## Exercise set
1 – In the passage about Paul McCartney's 1993 New World Tour, how large were the painted stage sets?
2 – Copy the passage about Paul McCartney's 1993 New World Tour word for word, from "In 1993, Paul" up to and including "artist Brian Clarke.".

## Document section
........

In 1993, Paul McCartney and his band embarked upon The New World Tour, spanning almost the entire year and almost the entire globe. This tour featured a controversial pre-concert film (starting in the U.S leg of the tour), which was shown before all of the concerts and had graphic animal test footage in the film. The tour incorporated painted stage sets (at the time the world's largest, measuring 16,400 square feet), projections, and promotional material designed by a regular McCartney collaborator, the artist Brian Clarke.

The 1993 World Tour was Paul's last tour for nine years, after his wife and band member Linda McCartney was diagnosed with breast cancer in 1995, as well as Linda's last tour during her lifetime, before she died in 1998 at the age of 56.

Promotion
The tour was intended to promote McCartney's ninth studio album Off the Ground. Despite having released three albums of live material in the space of the previous three years (Tripping the Live Fantastic, Tripping the Live Fantastic: Highlights!, and Unplugged), the tour was followed by the live album Paul Is Live, consisting of material taken from The New World Tour. However, the release was not embraced by record-buyers, becoming McCartney's lowest-selling live album.

........

## Study material
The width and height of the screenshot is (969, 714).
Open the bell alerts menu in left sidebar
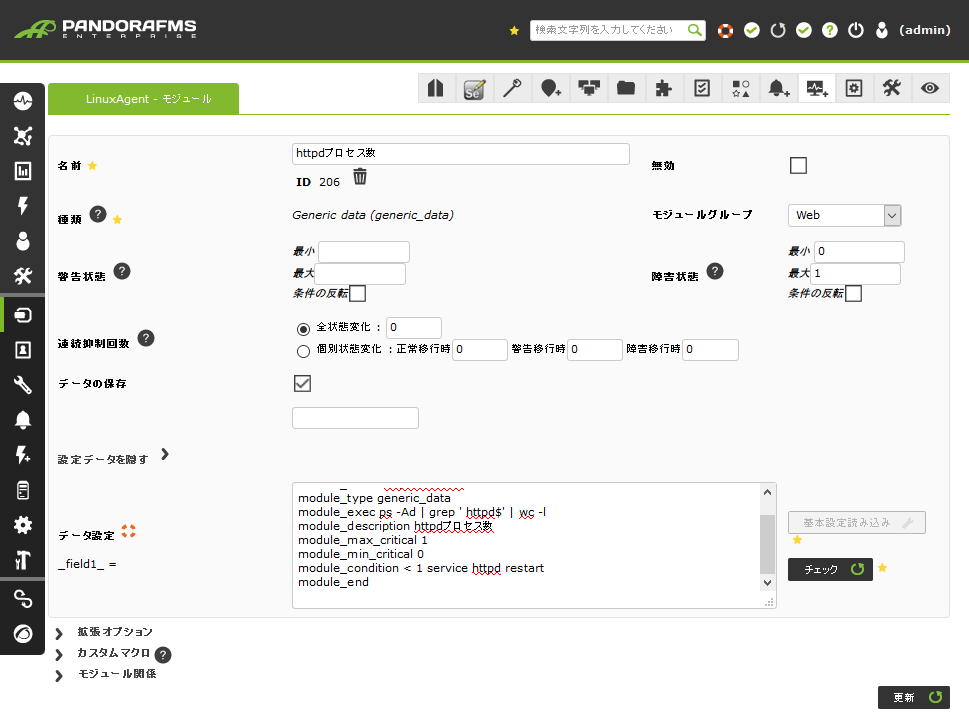point(23,419)
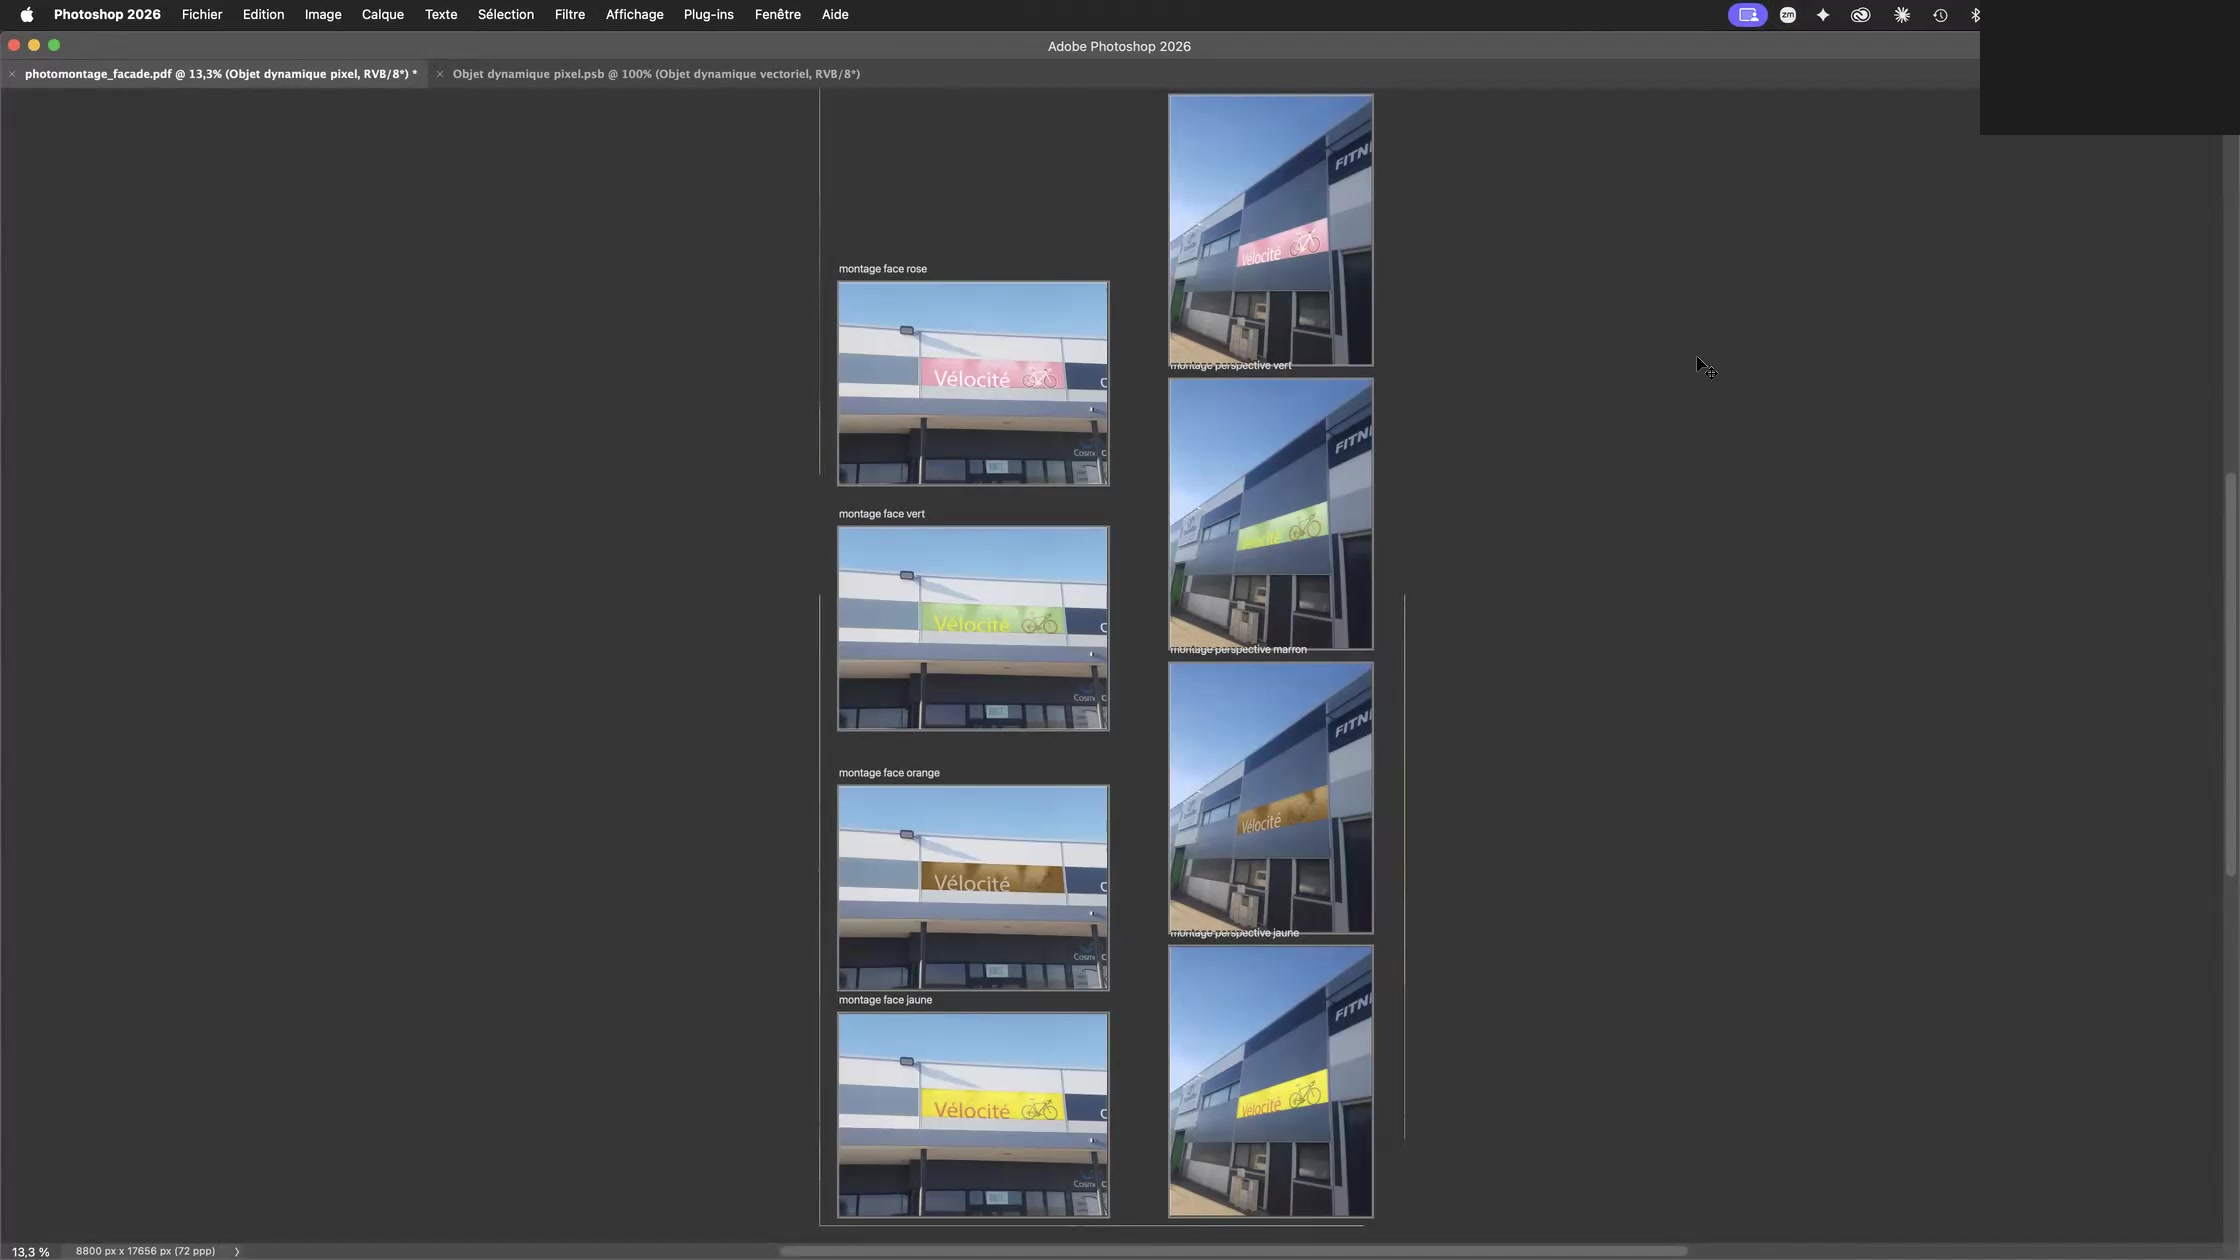Expand the status bar document info chevron
Screen dimensions: 2240x1260
(237, 1251)
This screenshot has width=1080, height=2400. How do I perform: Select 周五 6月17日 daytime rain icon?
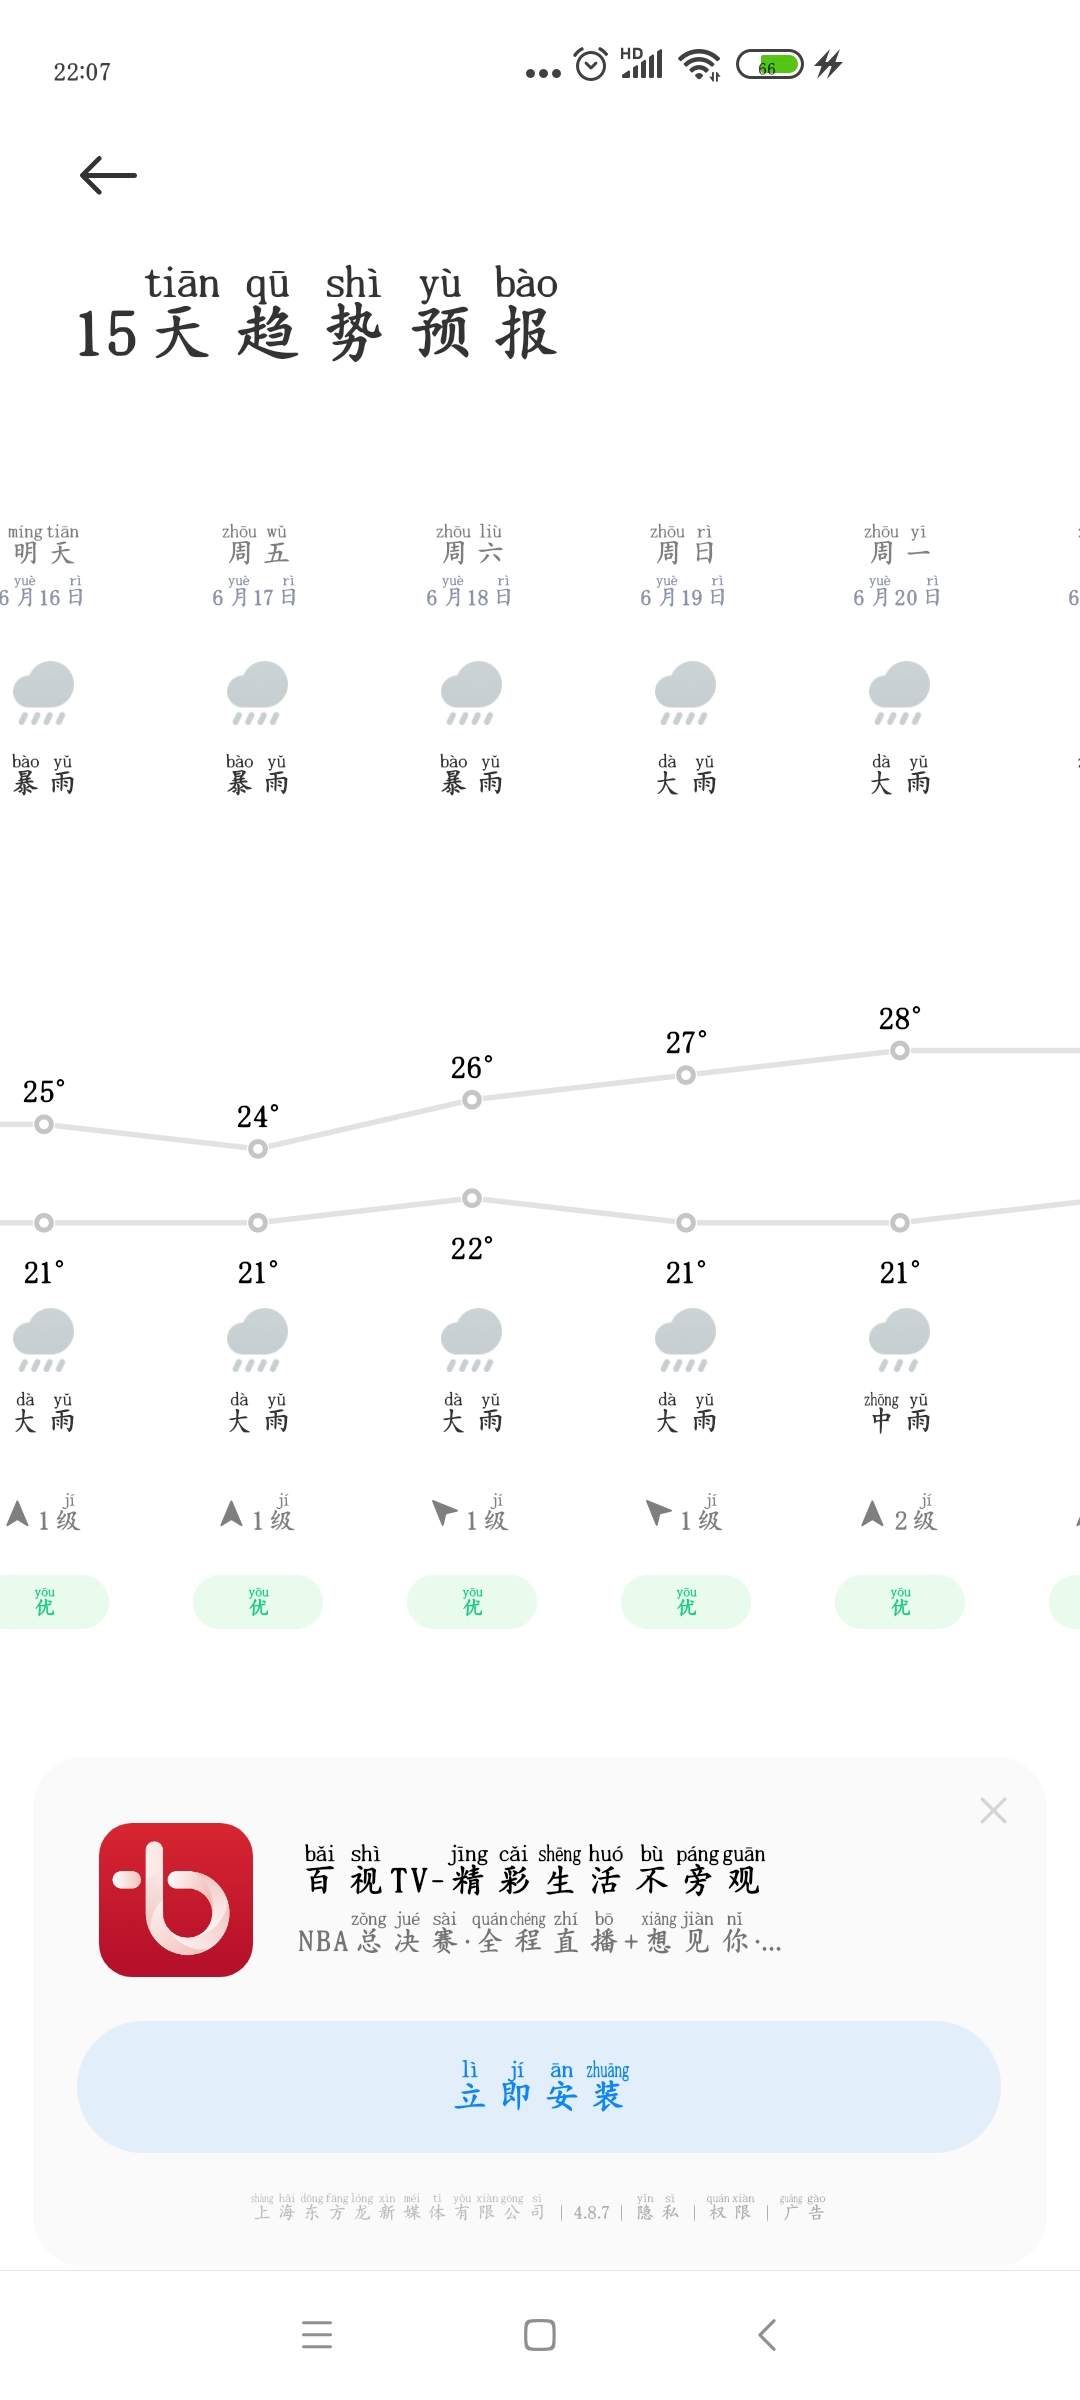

........

## Answers to the exercise
1 – They measured 16,400 square feet, the world's largest at the time.

2 –
In 1993, Paul McCartney and his band embarked upon The New World Tour, spanning almost the entire year and almost the entire globe. This tour featured a controversial pre-concert film (starting in the U.S leg of the tour), which was shown before all of the concerts and had graphic animal test footage in the film. The tour incorporated painted stage sets (at the time the world's largest, measuring 16,400 square feet), projections, and promotional material designed by a regular McCartney collaborator, the artist Brian Clarke.